Comparing Dive Computers

By reading the depth and recalculating every few seconds, dive computers have enabled dive times to be extended well beyond those permitted by tables on most dives, especially on multi-level dive profiles. However, while over the past few years many of the current computers have been re-programmed to increase conservatism, reducing no-stop times and increasing decompression requirements (even to the extent that parameters such as temperature and gas consumption are factored in), there still remains concern about dive computers’ efficacy in minimizing the incidence of decompression sickness (DCS).

Some of these concerns come from statistics, such as DAN’s data indicating that in 2002, 72% of the divers who were treated for DCS had been using a dive computer. DAN’s data from a 1997 study also indicate that in a very high proportion (93.7%) of similar cases, divers reported diving “within the limits” of their computers. DAN acknowledges that the high proportion of divers using computers could certainly impact the proportion of DCS cases arising from within this group. (Look around the dive boat sometime and count the number of divers seen checking a dive table between dives.) However, there’s also significant variation in the conservatism of dive computer algorithms themselves, and diving “within the limits” of a ‘liberal’ computer may well be riskier than diving “within the limits” of a more conservative model.

Current dive computers vary greatly in the bottom times they allow and decompression stops required. Assessing the level of risk actually being assumed starts with assessing how liberal or conservative the computer itself is. That sounds simple enough, but unfortunately there are few studies actually comparing such variances.

In 2004, John Lippmann, Executive Director of DAN, Southeast Asia-Pacific, and Mark Wellard, a research fellow at the Brain Research Institute, Melbourne, Australia, undertook a comparison of the dive profiles for five common dive computers. The study compared the Suunto Solution, Suunto Vytec, Uwatec Aladin Pro, Uwatec Aladin Smart, and Oceanic Versa over several dive series. The Suunto Solution preceded the Suunto Vytec, and the Uwatec Aladin Pro preceded the Aladin Smart. The earlier models were tested because they are still commonly used and can help determine differences in the updated decompression algorithms incorporated into the newer models. All computers were set in the standard mode with no “safety” or altitude time reductions implemented.

This group of computers was subjected to several series of pressure exposures in a small, Perspex compression chamber filled with fresh water. Although some of these exposures were undesirable from the perspective of DCS risk, the profiles were designed to simulate as closely as possible actual depth-time diving profiles that might commonly occur in actual use. Computers were allowed sufficient time profiles.
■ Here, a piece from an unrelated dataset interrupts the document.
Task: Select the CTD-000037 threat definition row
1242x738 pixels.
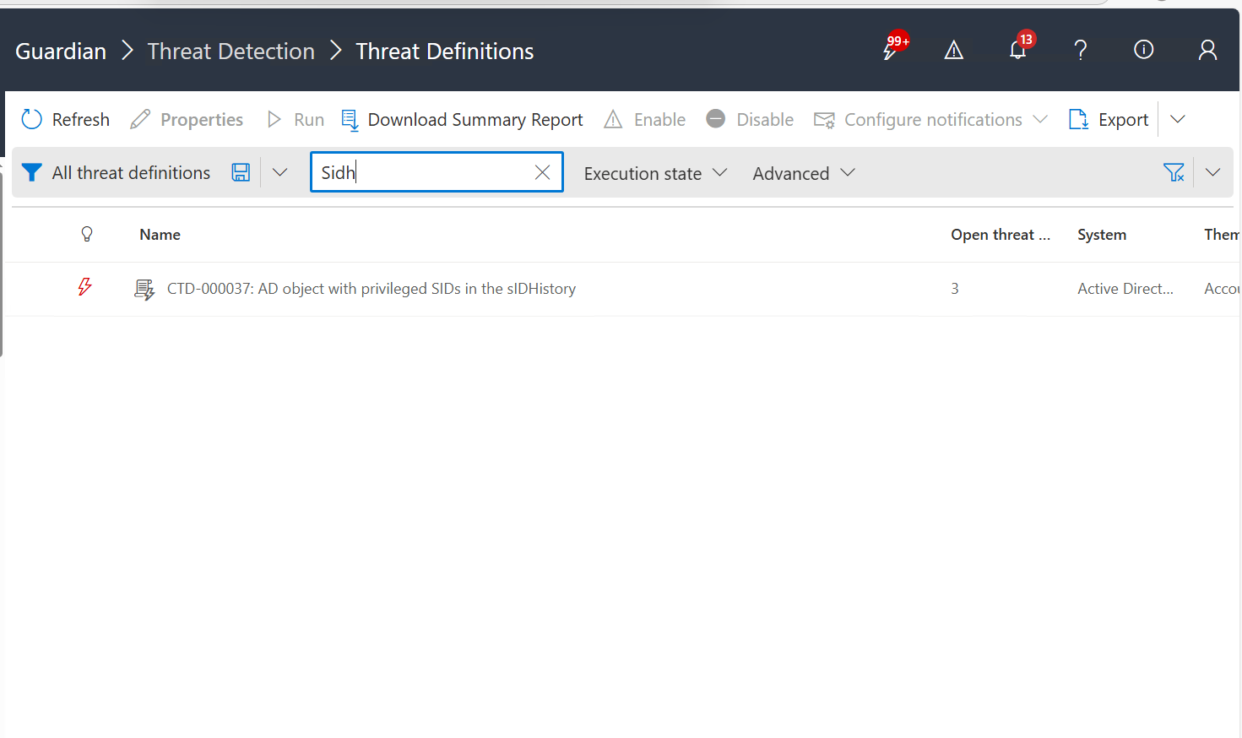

The no-stop times allowed and the decompression requirements indicated by the computers were then compared with those generated by the Canadian Forces’ (DCIEM) tables. The DCIEM tables are a widely accepted benchmark for determining decompression risk.

Of all the computers tested, the Vytec times more closely paralleled those of the DCIEM table model. The Vytec was consistently more conservative than its predecessor, the Solution.

The Aladin Pro and Aladin Smart models generated similar no- stop times and decompression times on the rectangular profiles tested. However, the Aladin Smart was considerably more conservative on the multilevel profiles than the Aladin Pro and all the other units tested.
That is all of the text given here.